In practice, successful writes usually require one of these:
- root privileges
- udev rules that grant write access to the relevant `brightness` file
- a system policy that changes device permissions outside the crate
This first version performs direct sysfs writes only. It does not currently use
logind or another privileged mediation path.
## Why both backlight and leds are included
Linux does not have a single unified "brightness device" abstraction. Similar
controls can show up in different sysfs classes depending on the driver and the
hardware.
This crate includes both `backlight` and `leds` so callers can work with the
kernel's available brightness-capable devices through one API.
## Features
- Enumerate backlight and LED brightness devices
- Read current, maximum, and optional actual brightness values
- Match devices by class, id, and path
- Apply brightness updates using raw values, percentages, and deltas
- Validate updates without writing to sysfs
- Use a custom sysfs root for tests and fixtures
## Usage
```rust,no_run
use std::collections::BTreeSet;
use displays_physical_linux_sys::{
BrightnessUpdate, DeviceClass, DeviceIdentifier, DeviceUpdate,
PhysicalDisplayManagerLinuxSys,
};
fn main() -> Result<(), Box<dyn std::error::Error>> {
let manager = PhysicalDisplayManagerLinuxSys::new();
for device in manager.list()? {
println!(
"{} {}: {}/{} ({}%)",
match device.metadata.class {
DeviceClass::Backlight => "backlight",
DeviceClass::Leds => "leds",
},
device.metadata.id,
device.state.brightness_raw,
device.state.max_brightness_raw,
device.state.brightness_percent,
);
}
let remaining = manager.update(vec![DeviceUpdate {
id: DeviceIdentifier {
class: Some(DeviceClass::Backlight),
id: Some("intel_backlight".to_string()),
path: None,
},
brightness: Some(BrightnessUpdate::Percent(50)),
}])?;
assert!(remaining.is_empty());
Ok(())
}
```
## Matching
`DeviceIdentifier` uses subset matching:
- `class` restricts matching to one sysfs class
- `id` matches the device directory name
- `path` matches the full device path exactly
Any field left as `None` is ignored during matching.
## Update semantics
The crate currently supports these update types:
- `BrightnessUpdate::Raw(u32)`
- `BrightnessUpdate::Percent(u8)`
- `BrightnessUpdate::RawDelta(i32)`
- `BrightnessUpdate::PercentDelta(i32)`
All writes are clamped to the device's valid raw range `0..=max_brightness`.
## Linux behavior
The crate reads the same sysfs brightness values that Linux exposes directly.

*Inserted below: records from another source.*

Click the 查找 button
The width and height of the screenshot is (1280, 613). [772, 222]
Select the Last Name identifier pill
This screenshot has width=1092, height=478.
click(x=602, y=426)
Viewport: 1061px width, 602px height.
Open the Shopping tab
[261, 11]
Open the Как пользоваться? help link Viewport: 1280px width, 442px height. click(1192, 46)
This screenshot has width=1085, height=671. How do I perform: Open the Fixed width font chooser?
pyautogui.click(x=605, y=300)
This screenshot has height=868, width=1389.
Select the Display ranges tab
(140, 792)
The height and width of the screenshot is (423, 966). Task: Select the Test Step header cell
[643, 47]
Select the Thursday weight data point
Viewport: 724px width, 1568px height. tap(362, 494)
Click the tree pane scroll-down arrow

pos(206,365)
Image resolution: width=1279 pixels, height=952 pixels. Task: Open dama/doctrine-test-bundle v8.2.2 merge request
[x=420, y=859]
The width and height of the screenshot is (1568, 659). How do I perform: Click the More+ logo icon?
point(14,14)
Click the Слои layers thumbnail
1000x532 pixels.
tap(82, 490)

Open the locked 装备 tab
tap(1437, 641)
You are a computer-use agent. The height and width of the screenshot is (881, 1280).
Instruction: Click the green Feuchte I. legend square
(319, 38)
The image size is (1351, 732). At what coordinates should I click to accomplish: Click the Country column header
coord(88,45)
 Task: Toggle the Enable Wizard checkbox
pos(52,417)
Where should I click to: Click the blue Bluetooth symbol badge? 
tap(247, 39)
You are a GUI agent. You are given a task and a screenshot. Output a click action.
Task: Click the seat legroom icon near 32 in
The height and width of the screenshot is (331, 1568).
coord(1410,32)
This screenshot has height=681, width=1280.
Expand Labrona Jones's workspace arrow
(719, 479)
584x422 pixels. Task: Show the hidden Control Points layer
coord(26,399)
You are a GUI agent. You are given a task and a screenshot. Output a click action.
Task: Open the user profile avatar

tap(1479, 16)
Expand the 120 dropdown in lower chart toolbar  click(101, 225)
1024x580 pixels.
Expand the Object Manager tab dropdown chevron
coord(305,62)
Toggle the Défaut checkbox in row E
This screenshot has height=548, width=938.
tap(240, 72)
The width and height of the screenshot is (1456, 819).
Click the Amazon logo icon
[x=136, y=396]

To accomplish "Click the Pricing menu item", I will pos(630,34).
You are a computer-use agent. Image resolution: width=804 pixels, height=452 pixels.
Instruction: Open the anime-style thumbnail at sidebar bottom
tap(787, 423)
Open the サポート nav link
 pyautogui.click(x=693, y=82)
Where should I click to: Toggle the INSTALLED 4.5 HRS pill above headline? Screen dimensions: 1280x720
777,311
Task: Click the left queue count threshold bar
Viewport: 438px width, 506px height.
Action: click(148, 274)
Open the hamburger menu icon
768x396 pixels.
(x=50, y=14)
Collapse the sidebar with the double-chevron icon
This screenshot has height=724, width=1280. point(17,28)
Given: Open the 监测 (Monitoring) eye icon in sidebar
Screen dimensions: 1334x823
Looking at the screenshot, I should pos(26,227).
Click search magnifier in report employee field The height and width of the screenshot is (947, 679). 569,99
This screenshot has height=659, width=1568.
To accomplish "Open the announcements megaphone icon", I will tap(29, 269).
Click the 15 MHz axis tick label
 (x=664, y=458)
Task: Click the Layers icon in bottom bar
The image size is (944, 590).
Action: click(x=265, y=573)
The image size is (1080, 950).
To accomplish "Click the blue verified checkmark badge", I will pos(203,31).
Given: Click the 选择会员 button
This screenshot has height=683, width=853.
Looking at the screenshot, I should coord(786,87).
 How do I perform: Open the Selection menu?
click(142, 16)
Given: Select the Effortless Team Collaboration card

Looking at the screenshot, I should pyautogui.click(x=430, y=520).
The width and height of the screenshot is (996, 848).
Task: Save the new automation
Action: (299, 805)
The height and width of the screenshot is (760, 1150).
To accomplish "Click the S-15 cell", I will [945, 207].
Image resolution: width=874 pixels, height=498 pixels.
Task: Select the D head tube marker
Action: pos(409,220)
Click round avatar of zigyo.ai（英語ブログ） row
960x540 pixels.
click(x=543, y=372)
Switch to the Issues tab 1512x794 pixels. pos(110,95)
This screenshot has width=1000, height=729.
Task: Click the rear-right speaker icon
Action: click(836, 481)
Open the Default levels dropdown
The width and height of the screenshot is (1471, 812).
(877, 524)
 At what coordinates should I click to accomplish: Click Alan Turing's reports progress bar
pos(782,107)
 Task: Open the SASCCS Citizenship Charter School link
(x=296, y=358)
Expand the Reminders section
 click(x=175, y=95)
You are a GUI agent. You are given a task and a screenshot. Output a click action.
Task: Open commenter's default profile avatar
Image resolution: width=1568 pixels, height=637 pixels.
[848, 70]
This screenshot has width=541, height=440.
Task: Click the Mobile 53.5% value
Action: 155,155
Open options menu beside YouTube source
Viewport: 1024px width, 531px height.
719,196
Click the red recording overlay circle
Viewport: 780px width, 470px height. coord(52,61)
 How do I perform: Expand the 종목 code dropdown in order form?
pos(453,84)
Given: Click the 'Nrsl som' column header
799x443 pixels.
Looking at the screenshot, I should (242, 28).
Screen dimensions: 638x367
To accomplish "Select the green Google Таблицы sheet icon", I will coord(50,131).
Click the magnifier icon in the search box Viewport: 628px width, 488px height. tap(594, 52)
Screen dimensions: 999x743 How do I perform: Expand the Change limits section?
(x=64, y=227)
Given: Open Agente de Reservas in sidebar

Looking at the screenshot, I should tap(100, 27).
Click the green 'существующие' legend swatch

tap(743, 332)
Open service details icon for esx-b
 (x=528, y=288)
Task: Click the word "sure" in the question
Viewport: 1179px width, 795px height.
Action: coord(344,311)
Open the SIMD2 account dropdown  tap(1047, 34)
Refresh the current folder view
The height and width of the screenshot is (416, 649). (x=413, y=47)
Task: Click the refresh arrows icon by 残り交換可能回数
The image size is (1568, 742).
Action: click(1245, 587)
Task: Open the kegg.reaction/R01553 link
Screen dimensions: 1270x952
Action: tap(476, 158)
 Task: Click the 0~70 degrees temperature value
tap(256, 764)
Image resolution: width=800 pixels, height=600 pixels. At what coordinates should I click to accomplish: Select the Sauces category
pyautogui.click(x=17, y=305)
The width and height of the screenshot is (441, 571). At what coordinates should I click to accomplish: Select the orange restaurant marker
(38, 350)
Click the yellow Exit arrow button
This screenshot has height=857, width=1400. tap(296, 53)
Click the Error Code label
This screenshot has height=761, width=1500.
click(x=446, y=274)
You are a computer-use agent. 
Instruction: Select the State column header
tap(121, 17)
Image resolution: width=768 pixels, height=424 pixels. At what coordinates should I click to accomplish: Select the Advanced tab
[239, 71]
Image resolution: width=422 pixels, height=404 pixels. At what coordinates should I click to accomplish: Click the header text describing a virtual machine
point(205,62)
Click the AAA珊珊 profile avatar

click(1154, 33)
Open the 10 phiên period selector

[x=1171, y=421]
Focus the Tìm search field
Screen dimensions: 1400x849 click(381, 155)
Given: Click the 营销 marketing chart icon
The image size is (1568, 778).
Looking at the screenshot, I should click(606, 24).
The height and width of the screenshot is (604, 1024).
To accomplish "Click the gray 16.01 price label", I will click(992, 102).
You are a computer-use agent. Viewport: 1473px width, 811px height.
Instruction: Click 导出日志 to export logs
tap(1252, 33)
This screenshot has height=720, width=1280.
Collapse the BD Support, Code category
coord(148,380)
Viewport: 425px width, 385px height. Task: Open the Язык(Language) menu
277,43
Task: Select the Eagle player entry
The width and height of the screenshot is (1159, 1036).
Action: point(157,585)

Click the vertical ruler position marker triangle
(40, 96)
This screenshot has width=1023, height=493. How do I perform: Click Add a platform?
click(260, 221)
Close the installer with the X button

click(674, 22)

That means raw values are first-class API data rather than being hidden behind a
percent-only abstraction.
If an `actual_brightness` file exists, it is exposed as
`DeviceState::actual_brightness_raw`. It is not required for a device to be
usable.
## Current scope
This first version uses direct sysfs reads and writes only.
It does not currently include:
- logind-based write fallback
- hotplug monitoring
- non-sysfs backends
## Further reading
Kernel documentation:
- Sysfs overview: <https://www.kernel.org/doc/html/latest/filesystems/sysfs.html>
- Backlight support: <https://www.kernel.org/doc/html/latest/gpu/backlight.html>
- LED class documentation: <https://www.kernel.org/doc/html/latest/leds/leds-class.html>
Man pages to check locally on a Linux system:
- `man 5 sysfs`
- `man 7 udev`
- `man 8 udevadm`
Those references are useful if you want to understand where these files come
from, why device permissions differ between systems, or how a particular driver
maps hardware brightness into sysfs.